節選:
--------------------------------------------------
第四,從淵源來看,口語中運用韻語修辭,具有民族風格。中國是一個詩的國度,詩的開放性、輻射力,不僅涉及書麵語的散文、小說、戲劇等藝術形式,而且廣泛地滲透在各階層民眾的口頭話語之中。宋代有個海盜叫鄭廣,降宋後被朝廷授了官,他高興了,吟道:“鄭廣有詩告眾官,文武看來總一般。眾官作官卻作賊,鄭廣作賊卻作官。”這幾句話,就可以想見,詩這種形式是怎樣滲透在口語之中了。前幾年,湖南澧縣某鎮就有一件這樣的趣事:這個鎮有兩個相鄰的茶社。其中—個茶社為招攬顧客,請人講《王三公子嫖院》,另一個茶社的主人就順口唱道:那邊生意拉不贏,想方設法走歪門。花花公子玩妓女,內容有點不正經。諸位提高警惕性,讓他自家唱來自家聽。采用說舊書的形式說唱新書,結果壓倒了對手。可以設想,如果沒有群眾喜聞樂見的具有民族風格、民族特色的說唱形式,即便講的內容再新,恐怕也無法招攬聽眾,因為聽眾沒有必要上門去接受他的教訓。
講到口語的民族風格淵源,人們很可能會想到話本小說或章回體小說。如宋話本小說,正文前有入話,常用詩詞或故事;講正文有時又插入詩詞韻語來描摹事物,配上歌樂,起兼說帶唱的作用;結束時,也有的引用詩詞或韻語進行概括。這確實是有說服力的依據,是口語的民族風格的典型。不過,這種民族風格的形成,其淵源,我認為還可以遠溯到先秦以至遠古時代。王力先生說:“《易經》和《老子》大部分是韻語,《莊子》等書也有一些韻語。古醫書《黃帝內經》(《素問》《靈樞》)充滿了韻語。在先秦時代,韻語大約是為了便於記憶,而不是為了藝術的目的。到了漢代以後,那就顯然是為了藝術的目的了。”(見1962年《略論語言形式美》)如果說,王力先生所舉的先秦典籍還是書麵語,那麼《尚書》應該說是最早的口語著作了。“左史記言,右史記事,事為《春秋》,言為《尚書》”,《尚書》是記言的。該書《盤庚》中篇裏記錄盤庚的話:“若乘舟,汝弗濟,臭厥載。”這就是口語中的韻語。而且,從盤庚用坐船而不渡河,坐待船貨朽爛比喻臣民不肯遷殷這一情形看,似乎這也是為了藝術目的而用的。總之,口語中的韻語修辭是古已有之,源遠流長。今天的口語中適當運用韻語修辭,群眾喜聞樂見,應予提倡,這是民族風格的體現。
--------------------------------------------------
顯示資料:
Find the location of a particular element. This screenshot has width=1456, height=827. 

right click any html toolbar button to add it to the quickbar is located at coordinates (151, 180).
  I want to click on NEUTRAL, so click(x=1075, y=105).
--------------------------------------------------
練習 1:
把講口語韻語的節選中從“第四,從淵源來看,口語中運用”到“沒有必要上門去接受他的教訓。”這一段照抄下來。
練習 2:
根據講口語韻語的節選回答下面的問題:
(a) 宋代那個降宋的海盜叫甚麼名字?
(b) 湖南澧縣某鎮的一個茶社為招攬顧客,請人講的是甚麼?
(c) 王力先生說哪部古醫書充滿了韻語?
練習 3:
對照講口語韻語的節選,判斷下面每句話跟它說的是否一致,回答是或否,並引用原文中起決定作用的字句。
(a) 鄭廣降宋以後被朝廷授了官。
(b) 王力先生認為先秦時代用韻語主要是為了藝術的目的。
(c) 文中說《尚書》是記事的書。

練習答案 1:
第四,從淵源來看,口語中運用韻語修辭,具有民族風格。中國是一個詩的國度,詩的開放性、輻射力,不僅涉及書麵語的散文、小說、戲劇等藝術形式,而且廣泛地滲透在各階層民眾的口頭話語之中。宋代有個海盜叫鄭廣,降宋後被朝廷授了官,他高興了,吟道:“鄭廣有詩告眾官,文武看來總一般。眾官作官卻作賊,鄭廣作賊卻作官。”這幾句話,就可以想見,詩這種形式是怎樣滲透在口語之中了。前幾年,湖南澧縣某鎮就有一件這樣的趣事:這個鎮有兩個相鄰的茶社。其中—個茶社為招攬顧客,請人講《王三公子嫖院》,另一個茶社的主人就順口唱道:那邊生意拉不贏,想方設法走歪門。花花公子玩妓女,內容有點不正經。諸位提高警惕性,讓他自家唱來自家聽。采用說舊書的形式說唱新書,結果壓倒了對手。可以設想,如果沒有群眾喜聞樂見的具有民族風格、民族特色的說唱形式,即便講的內容再新,恐怕也無法招攬聽眾,因為聽眾沒有必要上門去接受他的教訓。

練習答案 2:
(a) 鄭廣
(b) 《王三公子嫖院》
(c) 《黃帝內經》(《素問》《靈樞》)

練習答案 3:
(a) 是:“降宋後被朝廷授了官”
(b) 否:“在先秦時代,韻語大約是為了便於記憶,而不是為了藝術的目的。”
(c) 否:“《尚書》是記言的。”